Revise the records below by changing every "screenshot" to "screen capture" and leaving everything else as it is. Omit the pictures from your answer.

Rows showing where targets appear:
◇ ◇ ◇ ◇ ◇ ◇ ◇
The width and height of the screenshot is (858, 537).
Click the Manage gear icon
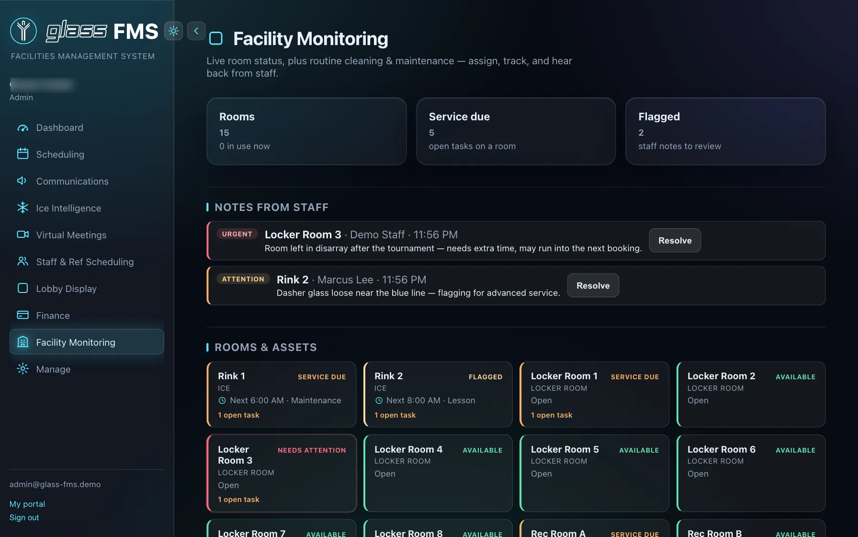point(23,369)
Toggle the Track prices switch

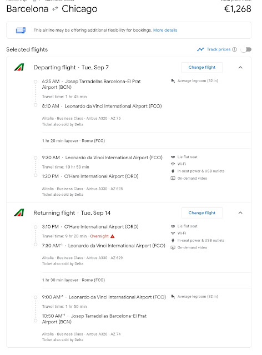(246, 49)
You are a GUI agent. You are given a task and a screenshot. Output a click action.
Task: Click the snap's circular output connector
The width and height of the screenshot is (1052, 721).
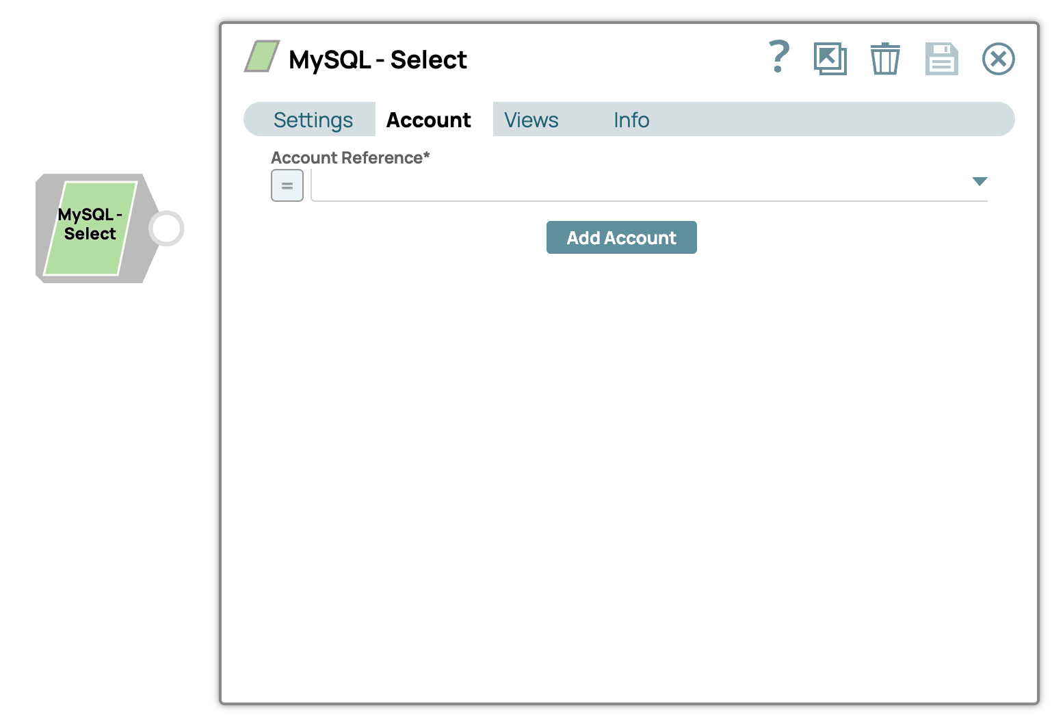(166, 228)
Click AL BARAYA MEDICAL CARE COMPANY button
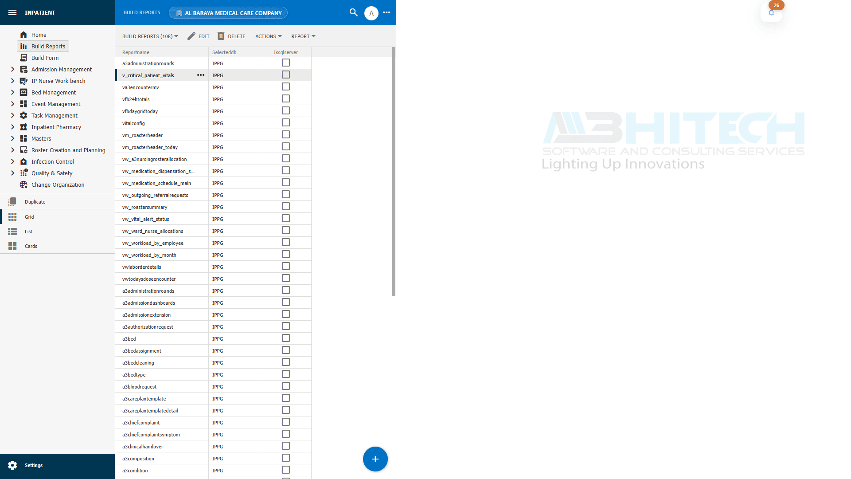 coord(228,12)

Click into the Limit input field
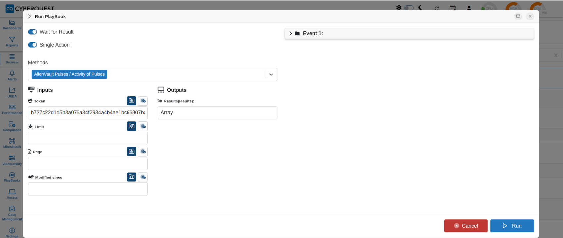(x=88, y=138)
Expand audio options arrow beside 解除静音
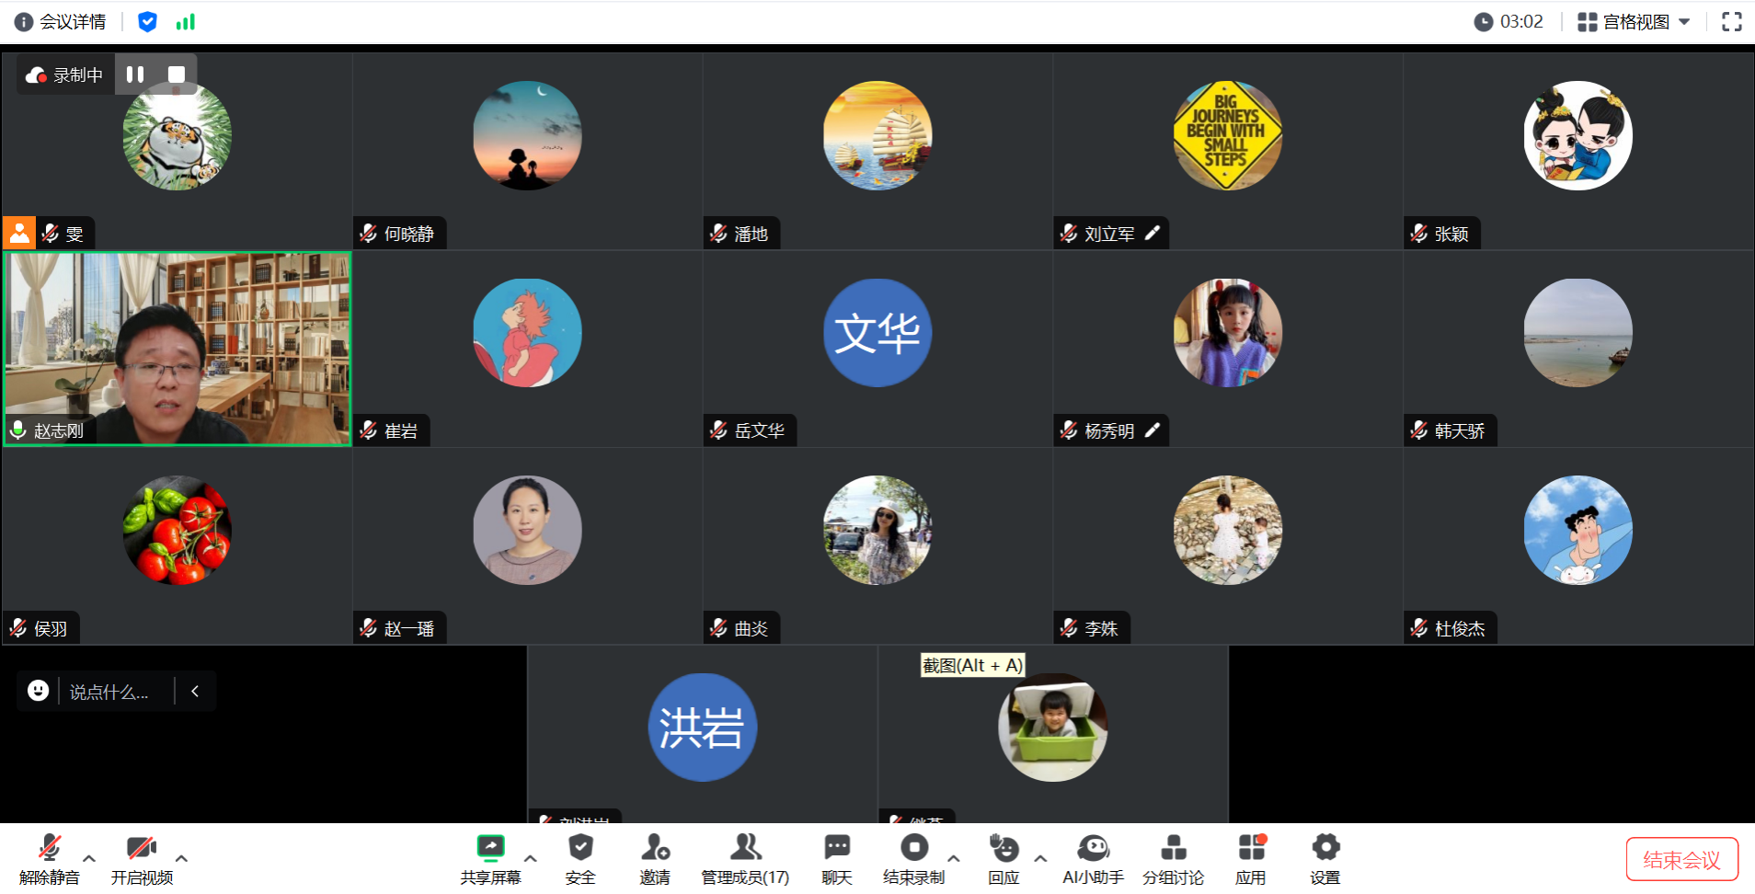Screen dimensions: 1755x894 (x=89, y=857)
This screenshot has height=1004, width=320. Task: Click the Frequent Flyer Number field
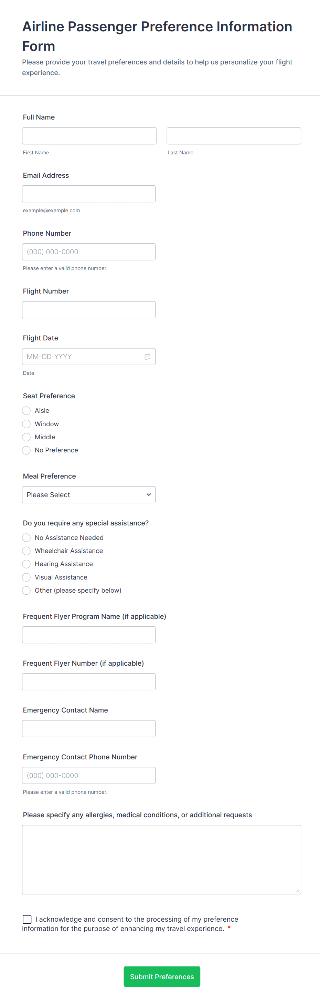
◇ ◇ ◇ ◇ ◇ ◇ ◇
*Finished answer*:
The width and height of the screen capture is (858, 537).
Click the Manage gear icon
point(23,369)
Toggle the Track prices switch

(246, 49)
You are a GUI agent. You are given a task and a screen capture. Output a click action.
Task: Click the snap's circular output connector
The width and height of the screen capture is (1052, 721).
(166, 228)
Click AL BARAYA MEDICAL CARE COMPANY button
 coord(228,12)

Click into the Limit input field
(x=88, y=138)
Expand audio options arrow beside 解除静音
Screen dimensions: 1755x894 (x=89, y=857)
This screen capture has height=1004, width=320. Task: Click the Frequent Flyer Number field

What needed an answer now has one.